WORK TO BE COMPLETED = Return the lines of the listing below word for word, from the line containing "What do you see at coordinates (396, 898)" through the line containing "center [2170, 417].".

ENTRIES SUPPLIED: Begin

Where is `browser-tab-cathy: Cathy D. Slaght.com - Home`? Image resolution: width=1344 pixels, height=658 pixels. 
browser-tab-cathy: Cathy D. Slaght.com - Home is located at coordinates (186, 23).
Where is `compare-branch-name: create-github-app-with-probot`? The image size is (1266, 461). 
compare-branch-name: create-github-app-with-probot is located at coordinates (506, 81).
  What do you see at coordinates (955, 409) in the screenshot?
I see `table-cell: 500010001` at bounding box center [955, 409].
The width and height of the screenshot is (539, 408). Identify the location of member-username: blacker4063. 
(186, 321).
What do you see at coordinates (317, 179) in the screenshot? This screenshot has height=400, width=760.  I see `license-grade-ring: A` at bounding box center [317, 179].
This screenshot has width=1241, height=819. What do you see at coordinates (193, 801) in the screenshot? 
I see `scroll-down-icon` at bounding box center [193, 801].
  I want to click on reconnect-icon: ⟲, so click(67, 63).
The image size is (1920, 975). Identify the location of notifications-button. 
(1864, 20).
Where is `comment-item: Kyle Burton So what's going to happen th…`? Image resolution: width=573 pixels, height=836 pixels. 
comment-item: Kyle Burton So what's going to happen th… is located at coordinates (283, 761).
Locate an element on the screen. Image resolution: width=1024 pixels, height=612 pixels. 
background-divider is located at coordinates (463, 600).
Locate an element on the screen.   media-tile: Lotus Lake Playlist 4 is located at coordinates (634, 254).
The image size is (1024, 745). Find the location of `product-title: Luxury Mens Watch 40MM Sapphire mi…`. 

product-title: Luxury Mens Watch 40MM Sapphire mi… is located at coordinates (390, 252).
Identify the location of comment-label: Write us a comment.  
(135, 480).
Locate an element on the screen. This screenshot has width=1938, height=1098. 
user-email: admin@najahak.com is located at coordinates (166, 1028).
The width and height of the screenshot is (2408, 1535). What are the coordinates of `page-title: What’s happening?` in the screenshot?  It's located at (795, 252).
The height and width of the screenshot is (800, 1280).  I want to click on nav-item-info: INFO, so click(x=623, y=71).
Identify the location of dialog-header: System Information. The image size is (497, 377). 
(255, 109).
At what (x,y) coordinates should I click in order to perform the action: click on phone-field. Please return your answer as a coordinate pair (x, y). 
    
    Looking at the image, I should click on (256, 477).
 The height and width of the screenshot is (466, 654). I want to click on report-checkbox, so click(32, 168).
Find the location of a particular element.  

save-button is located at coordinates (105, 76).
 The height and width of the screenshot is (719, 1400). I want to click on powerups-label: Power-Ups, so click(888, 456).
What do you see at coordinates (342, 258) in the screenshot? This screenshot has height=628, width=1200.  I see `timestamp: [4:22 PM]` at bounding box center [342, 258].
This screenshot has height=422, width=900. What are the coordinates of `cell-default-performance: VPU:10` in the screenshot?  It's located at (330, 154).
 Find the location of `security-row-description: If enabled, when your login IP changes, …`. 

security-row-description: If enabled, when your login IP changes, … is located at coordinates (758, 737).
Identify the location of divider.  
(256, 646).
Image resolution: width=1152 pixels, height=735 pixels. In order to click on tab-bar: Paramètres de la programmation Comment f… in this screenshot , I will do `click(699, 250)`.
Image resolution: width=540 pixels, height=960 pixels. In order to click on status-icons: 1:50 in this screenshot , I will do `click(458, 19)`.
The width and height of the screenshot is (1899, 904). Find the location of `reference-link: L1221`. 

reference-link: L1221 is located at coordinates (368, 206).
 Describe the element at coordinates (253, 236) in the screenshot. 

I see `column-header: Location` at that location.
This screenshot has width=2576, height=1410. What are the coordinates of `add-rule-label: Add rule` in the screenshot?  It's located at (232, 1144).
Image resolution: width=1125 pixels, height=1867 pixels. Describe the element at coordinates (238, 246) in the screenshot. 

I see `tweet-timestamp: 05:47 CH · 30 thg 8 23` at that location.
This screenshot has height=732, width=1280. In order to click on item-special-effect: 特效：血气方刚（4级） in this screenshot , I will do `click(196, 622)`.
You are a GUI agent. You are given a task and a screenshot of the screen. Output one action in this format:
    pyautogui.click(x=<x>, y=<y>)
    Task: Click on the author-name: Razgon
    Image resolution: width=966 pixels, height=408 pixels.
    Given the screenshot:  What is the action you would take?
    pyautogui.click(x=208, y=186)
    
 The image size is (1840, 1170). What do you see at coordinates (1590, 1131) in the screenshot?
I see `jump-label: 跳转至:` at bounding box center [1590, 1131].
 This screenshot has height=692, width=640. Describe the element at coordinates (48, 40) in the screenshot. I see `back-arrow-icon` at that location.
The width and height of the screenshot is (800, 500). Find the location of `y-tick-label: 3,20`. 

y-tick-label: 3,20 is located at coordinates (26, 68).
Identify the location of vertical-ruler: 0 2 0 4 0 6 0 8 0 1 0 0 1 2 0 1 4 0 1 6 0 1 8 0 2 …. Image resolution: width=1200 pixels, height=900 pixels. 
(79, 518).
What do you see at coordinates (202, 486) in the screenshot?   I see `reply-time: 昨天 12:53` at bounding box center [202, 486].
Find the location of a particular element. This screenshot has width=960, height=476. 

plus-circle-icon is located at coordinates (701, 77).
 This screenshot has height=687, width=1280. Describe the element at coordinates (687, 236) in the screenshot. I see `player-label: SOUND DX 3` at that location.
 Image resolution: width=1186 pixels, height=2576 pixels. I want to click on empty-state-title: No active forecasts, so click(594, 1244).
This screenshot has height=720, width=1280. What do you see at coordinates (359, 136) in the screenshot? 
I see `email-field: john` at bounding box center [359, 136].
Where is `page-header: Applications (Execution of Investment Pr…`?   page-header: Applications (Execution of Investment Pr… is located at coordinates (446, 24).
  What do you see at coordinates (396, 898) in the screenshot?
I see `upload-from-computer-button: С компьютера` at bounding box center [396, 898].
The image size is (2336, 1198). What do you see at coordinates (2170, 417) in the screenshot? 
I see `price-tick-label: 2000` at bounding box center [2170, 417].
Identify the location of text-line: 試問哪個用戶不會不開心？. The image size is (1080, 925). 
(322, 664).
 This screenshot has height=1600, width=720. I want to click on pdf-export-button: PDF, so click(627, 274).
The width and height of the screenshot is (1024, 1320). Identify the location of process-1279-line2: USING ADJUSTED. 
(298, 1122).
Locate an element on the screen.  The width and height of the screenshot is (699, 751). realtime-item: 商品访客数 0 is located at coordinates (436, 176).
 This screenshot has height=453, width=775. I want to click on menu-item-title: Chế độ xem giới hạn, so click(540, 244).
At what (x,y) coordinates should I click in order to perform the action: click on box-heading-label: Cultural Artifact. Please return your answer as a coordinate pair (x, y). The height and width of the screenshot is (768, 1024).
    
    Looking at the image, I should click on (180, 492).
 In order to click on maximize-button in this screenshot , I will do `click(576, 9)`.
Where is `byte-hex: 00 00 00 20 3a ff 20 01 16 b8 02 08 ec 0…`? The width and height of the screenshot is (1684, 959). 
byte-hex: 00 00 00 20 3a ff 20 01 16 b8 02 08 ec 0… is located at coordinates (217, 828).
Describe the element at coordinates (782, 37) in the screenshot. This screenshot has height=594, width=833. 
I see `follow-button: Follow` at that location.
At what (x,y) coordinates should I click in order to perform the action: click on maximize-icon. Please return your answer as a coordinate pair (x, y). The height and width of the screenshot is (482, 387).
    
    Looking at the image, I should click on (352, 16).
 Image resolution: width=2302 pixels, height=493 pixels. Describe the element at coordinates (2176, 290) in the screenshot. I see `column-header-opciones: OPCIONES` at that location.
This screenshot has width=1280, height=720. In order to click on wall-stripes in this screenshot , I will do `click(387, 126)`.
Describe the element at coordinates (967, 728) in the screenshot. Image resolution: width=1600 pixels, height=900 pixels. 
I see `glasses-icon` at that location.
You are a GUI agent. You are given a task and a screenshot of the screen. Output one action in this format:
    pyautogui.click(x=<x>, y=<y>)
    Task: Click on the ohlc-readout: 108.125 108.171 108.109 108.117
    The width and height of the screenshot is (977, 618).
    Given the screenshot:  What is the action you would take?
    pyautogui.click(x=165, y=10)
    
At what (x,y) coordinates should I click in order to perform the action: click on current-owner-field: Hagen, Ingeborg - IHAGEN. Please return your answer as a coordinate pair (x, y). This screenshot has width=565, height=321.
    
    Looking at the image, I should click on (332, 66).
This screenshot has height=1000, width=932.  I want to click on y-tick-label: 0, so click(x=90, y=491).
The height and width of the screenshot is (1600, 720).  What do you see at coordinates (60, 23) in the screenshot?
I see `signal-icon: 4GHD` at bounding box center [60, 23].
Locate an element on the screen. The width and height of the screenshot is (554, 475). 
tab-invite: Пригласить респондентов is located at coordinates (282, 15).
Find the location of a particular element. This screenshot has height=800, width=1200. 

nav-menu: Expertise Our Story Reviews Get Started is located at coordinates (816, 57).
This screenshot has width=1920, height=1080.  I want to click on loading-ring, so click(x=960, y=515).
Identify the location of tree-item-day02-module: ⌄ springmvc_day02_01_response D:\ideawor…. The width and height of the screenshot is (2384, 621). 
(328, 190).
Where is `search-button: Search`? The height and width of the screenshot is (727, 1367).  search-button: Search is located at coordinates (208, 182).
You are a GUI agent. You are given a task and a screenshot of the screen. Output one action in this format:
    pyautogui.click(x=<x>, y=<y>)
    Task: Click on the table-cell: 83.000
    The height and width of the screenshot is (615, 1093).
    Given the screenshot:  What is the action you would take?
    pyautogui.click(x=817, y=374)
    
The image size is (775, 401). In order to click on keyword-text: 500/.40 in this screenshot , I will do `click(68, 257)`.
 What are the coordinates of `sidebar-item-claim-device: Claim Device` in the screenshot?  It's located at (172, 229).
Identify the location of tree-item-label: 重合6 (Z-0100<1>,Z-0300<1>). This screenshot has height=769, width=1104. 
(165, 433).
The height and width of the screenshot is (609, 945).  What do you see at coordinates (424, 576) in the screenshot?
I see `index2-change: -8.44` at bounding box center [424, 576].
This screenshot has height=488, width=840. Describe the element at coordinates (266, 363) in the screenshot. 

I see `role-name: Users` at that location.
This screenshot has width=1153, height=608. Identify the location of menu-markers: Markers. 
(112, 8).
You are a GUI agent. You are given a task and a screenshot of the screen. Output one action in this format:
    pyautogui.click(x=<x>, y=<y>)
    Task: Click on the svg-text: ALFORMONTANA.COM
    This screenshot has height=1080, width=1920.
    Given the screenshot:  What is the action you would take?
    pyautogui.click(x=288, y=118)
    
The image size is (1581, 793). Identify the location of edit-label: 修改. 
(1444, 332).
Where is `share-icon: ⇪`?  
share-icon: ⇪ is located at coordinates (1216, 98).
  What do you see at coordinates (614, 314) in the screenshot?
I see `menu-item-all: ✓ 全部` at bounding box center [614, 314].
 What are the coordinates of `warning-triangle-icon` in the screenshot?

ENTRIES SUPPLIED: End

RESPONSE AREA =
  What do you see at coordinates (396, 898) in the screenshot?
I see `upload-from-computer-button: С компьютера` at bounding box center [396, 898].
The image size is (2336, 1198). What do you see at coordinates (2170, 417) in the screenshot? 
I see `price-tick-label: 2000` at bounding box center [2170, 417].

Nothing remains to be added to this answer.